Human rights arguments were used in a Magistrates Court hearing on 16 June 2015 by representatives of the collective at the now evicted Radical Bank of Brighton and Hove, in defence of impending possession order proceedings. ‘RadBank’ as it is better known was an occupation of an empty Barclays bank building in the London Road area of Brighton, by activists, locals, students and undoubtedly the homeless, creating Brighton’s first squatted social centre for many years. As the building was of a commercial nature, it fell under the old regime of squatting law, particularly under sections 6, 7, and 12 of the Criminal Law Act 1977. These regulations allow for squatters to remain in occupation until a Court order removes them, as opposed to the forcible removal permitted by section 144 of the Legal Aid Sentencing and Punishment of Offenders Act (LASPO) 2012 in properties deemed to be ‘residential’.

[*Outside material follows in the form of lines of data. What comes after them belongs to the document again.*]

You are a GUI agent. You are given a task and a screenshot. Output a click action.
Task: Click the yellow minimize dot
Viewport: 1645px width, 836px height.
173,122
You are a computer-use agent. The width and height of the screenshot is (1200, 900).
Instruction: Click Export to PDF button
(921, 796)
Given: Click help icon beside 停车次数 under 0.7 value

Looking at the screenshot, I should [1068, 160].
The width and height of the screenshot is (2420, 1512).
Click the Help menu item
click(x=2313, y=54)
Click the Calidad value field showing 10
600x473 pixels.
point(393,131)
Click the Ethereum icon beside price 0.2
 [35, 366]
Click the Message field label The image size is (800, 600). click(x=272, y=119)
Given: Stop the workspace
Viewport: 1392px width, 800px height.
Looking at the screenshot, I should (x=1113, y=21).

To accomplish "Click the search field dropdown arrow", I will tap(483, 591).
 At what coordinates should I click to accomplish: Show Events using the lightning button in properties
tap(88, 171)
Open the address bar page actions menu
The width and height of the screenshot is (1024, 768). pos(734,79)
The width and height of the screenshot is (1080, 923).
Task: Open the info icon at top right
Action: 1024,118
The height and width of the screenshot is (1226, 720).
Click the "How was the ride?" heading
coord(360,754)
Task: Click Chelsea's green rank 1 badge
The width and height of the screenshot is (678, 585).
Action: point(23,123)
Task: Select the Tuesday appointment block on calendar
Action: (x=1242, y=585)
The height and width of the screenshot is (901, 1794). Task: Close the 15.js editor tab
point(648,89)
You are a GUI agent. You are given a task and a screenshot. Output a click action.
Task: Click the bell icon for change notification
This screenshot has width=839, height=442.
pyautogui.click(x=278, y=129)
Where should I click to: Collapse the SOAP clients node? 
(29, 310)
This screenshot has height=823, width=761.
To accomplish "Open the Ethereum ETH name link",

RadBank were given only two days’ notice to find legal representation and prepare themselves for the court hearing, and as a result, had to stand in court as litigants-in-person. The cuts to legal aid specifically put squatting cases outside of the scope of civil legal aid under Schedule 1 Part 1 of LASPO. It is interesting that despite the collective arguing the infringement of their Article 8, the closest legal protection we have to a right to housing, the judge dismissed their arguments declaring ‘rights cut both ways’ inferring the predominance the rights of Barclay’s Bank from Article 1 Protocol 1. If RadBank would have had the legal representation and notice to prepare that would have allowed a fair hearing, a lawyer would have quickly corrected the judge with a reminder that despite its apparent unhinderance in possession claims, Article 1 Protocol 1 remains a qualified right. Not surprisingly, a possession order was granted by the High Court and the squatters were evicted two days later, but what has happened as a result is a resurgence of political motivation in the Brighton area, to work collectively and to seek alternatives to the mode of property we are subjected to. RadBank’s philosophy was specifically to use space and time for alternative value than that of capital accumulation, to show that time can be slowed down, frozen, either through understanding the institutional legal frameworks, as they did, or to attempt to institute and enact their very own dimension, their very own form of organisation and legality, which for just two weeks they managed to achieve. They stated, “This building has been left empty and will continue to do so. We are doing a lot of good here, but according to law it is better to leave it empty, to rot. Nobody should let this happen.” Interestingly, Barclays have now co-opted the social centre idea in a gentrified version of community involvement with a new less radical and threatening use of their empty, private property.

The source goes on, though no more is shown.